Records contained in a dataset
%%

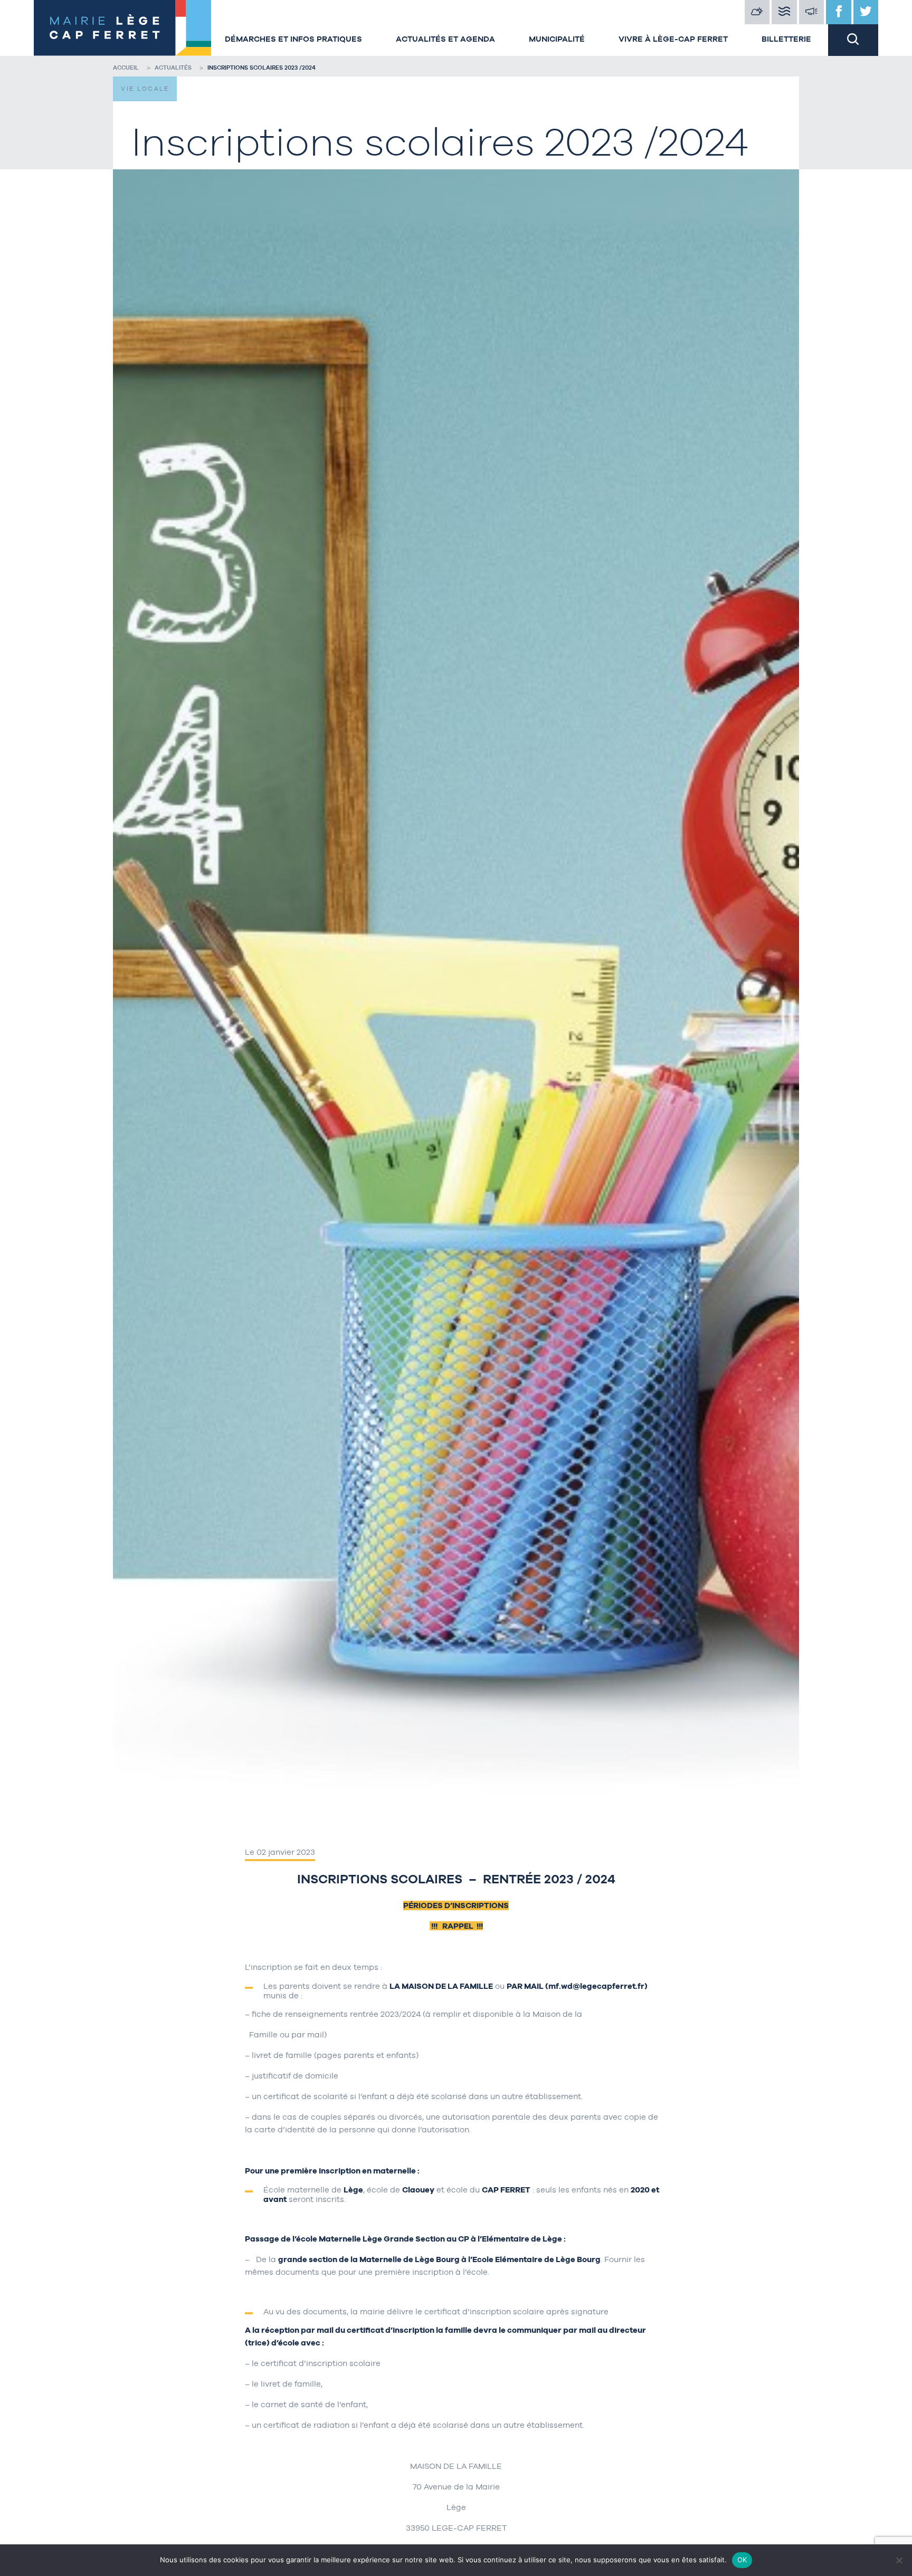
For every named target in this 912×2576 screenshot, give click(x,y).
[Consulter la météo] (757, 12)
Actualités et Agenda (445, 38)
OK (742, 2559)
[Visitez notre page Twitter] (866, 12)
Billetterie (786, 38)
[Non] (899, 2560)
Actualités (173, 67)
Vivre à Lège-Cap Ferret (673, 38)
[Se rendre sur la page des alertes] (811, 12)
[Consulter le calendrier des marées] (784, 12)
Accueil (126, 67)
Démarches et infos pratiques (293, 38)
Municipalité (557, 38)
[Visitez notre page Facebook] (838, 12)
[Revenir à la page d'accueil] (121, 28)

%%

How to complete this task ▸
Can you restate all the records above word for word while dropping the pictures?

Written response ▸
For every named target in this 912×2576 screenshot, give click(x,y).
[Consulter la météo] (757, 12)
Actualités et Agenda (445, 38)
OK (742, 2559)
[Visitez notre page Twitter] (866, 12)
Billetterie (786, 38)
[Non] (899, 2560)
Actualités (173, 67)
Vivre à Lège-Cap Ferret (673, 38)
[Se rendre sur la page des alertes] (811, 12)
[Consulter le calendrier des marées] (784, 12)
Accueil (126, 67)
Démarches et infos pratiques (293, 38)
Municipalité (557, 38)
[Visitez notre page Facebook] (838, 12)
[Revenir à la page d'accueil] (121, 28)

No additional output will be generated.